Data Analysis and Machine Learning Lectures: Optimization and Gradient Methods

Processing math: 100%

Momentum based GD

The stochastic gradient descent (SGD) is almost always used with a momentum or inertia term that serves as a memory of the direction we are moving in parameter space. This is typically implemented as follows $\begin{align} \mathbf{v}_{t}&=\gamma \mathbf{v}_{t-1}+\eta_{t}\nabla_\theta E(\boldsymbol{\theta}_t) \nonumber \\ \boldsymbol{\theta}_{t+1}&= \boldsymbol{\theta}_t -\mathbf{v}_{t}, \tag{2} \end{align}$ where we have introduced a momentum parameter $\gamma$ , with $0\le\gamma\le 1$ , and for brevity we dropped the explicit notation to indicate the gradient is to be taken over a different mini-batch at each step.
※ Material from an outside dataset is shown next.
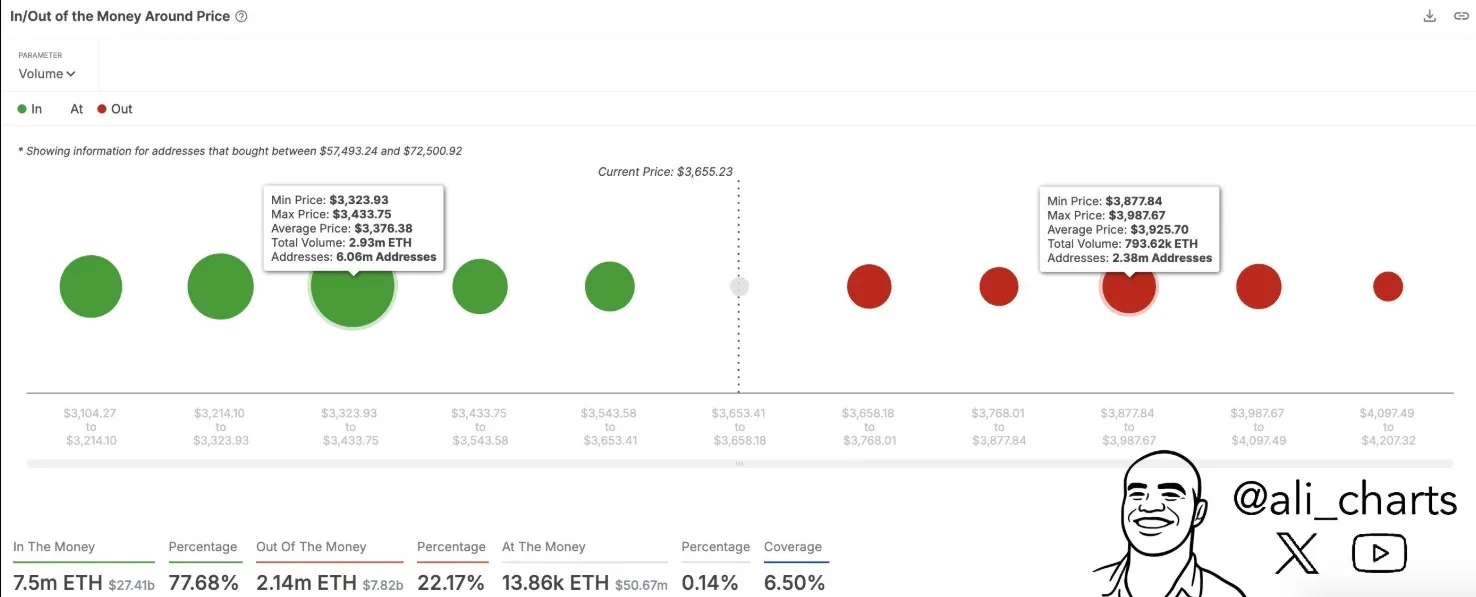
Task: Click the red dot in the Out legend
Action: (101, 108)
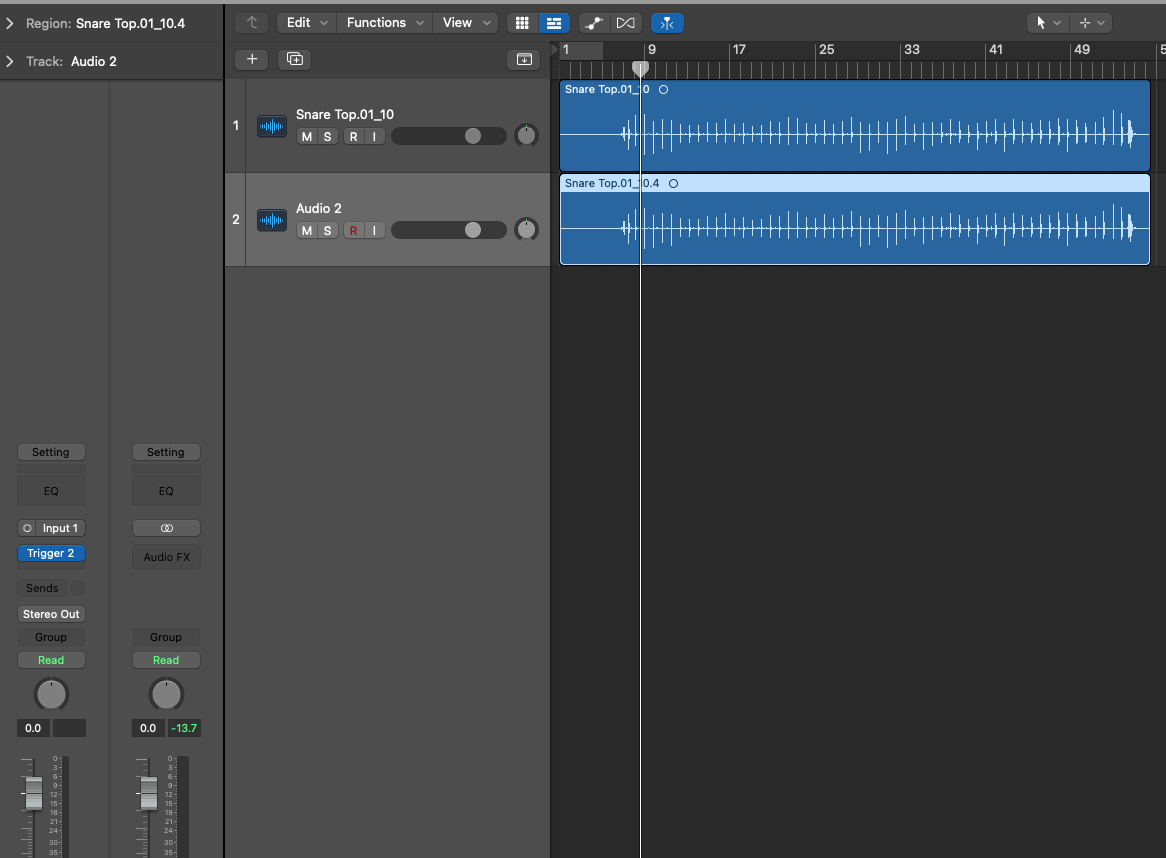This screenshot has width=1166, height=858.
Task: Solo the Audio 2 track
Action: 328,230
We call this algorithm gradient descent with momentum (GDM). From these equations, it is clear that $\mathbf{v}_t$ is a running average of recently encountered gradients and $(1-\gamma)^{-1}$ sets the characteristic time scale for the memory used in the averaging procedure. Consistent with this, when $\gamma=0$ , this just reduces down to ordinary SGD as discussed earlier. An equivalent way of writing the updates is $\Delta \boldsymbol{\theta}_{t+1} = \gamma \Delta \boldsymbol{\theta}_t -\ \eta_{t}\nabla_\theta E(\boldsymbol{\theta}_t),$ where we have defined $\Delta \boldsymbol{\theta}_{t}= \boldsymbol{\theta}_t-\boldsymbol{\theta}_{t-1}$ .